November 21, 2016
Children's School Hosts Inquiry-Based Learning Session
Earlier this month, Carnegie Mellon University’s Children's School hosted educators for "Inquiry Learning and Loose Parts," an evening of networking and sharing of teaching methods. Approximately 70 attendees discussed classroom investigations and demonstrated creative uses of materials, from super bubbles and worm habitats, to glow-in-the-dark beads and cardboard cities.
It was the second event of the newly formed Pittsburgh Alliance of University Schools (PAUS). PAUS is a collaborative effort made up of The Campus School of Carlow University, The Children's School, The Cyert Center for Early Education, Fanny Edel Falk Laboratory School and University Child Development Center, which are all located in Pittsburgh's Oakland neighborhood. Nearly 250 educators in preschool through eighth grade participate in PAUS.
"The group felt a strong desire to organize and create more opportunities for networking and promoting an exchange of ideas outside the sphere of their classrooms," said Sharon Carver, director of The Children's School.
The educators browsed many stations on the theme of inquiry-based learning in The Children's School. Each station presented a classroom activity and materials for experimenting. Handouts equipped educators with the theories and methods behind the activities as well as information on obtaining supplies. The Children's School entertained guests with a taco bar, sorbet, cookies and beverages.
"I left re-energized as an educator and excited about the collaboration and reconnection between all of the centers in this way," said Suzanne Grove, a studio educator at the Cyert Center.
In its inaugural year, PAUS plans to run a series of five events, hosted at each of the participating schools. The Cyert Center hosted the first event focused on building a community within schools in October. The Falk Laboratory School will host the next meeting on the topic of mindfulness in February.
"I'm excited about sharing ideas. It's part of the nature of what we do, just as we want children to share and learn from each other," said Leslie McMeans, an early childhood educator at the Cyert Center.

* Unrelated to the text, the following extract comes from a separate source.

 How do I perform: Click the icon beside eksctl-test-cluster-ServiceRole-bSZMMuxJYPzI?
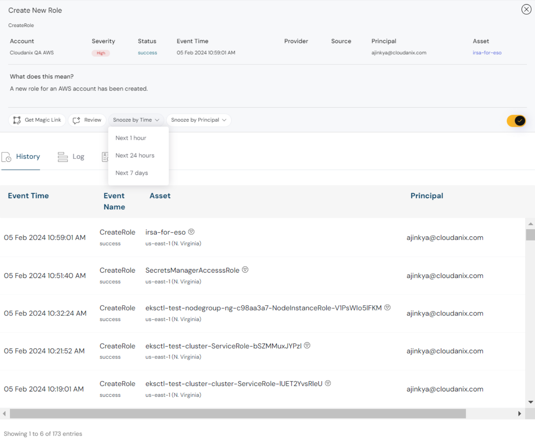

Founded in 1968, CMU's Children's School is a laboratory school that focuses on hands-on, developmentally appropriate learning for children between the ages of 3 and 5. The school is part of the Dietrich College of Humanities and Social Sciences' Department of Psychology and enables the university to sustain a world-class level of child development research.
By Ann Lyon Ritchie
Pictured above: Sabrina Coborn, from the University Child Development Center, tests out classroom bubble activities with other PAUS educators. The recipe for Super Soap Solution was one of many methods shared.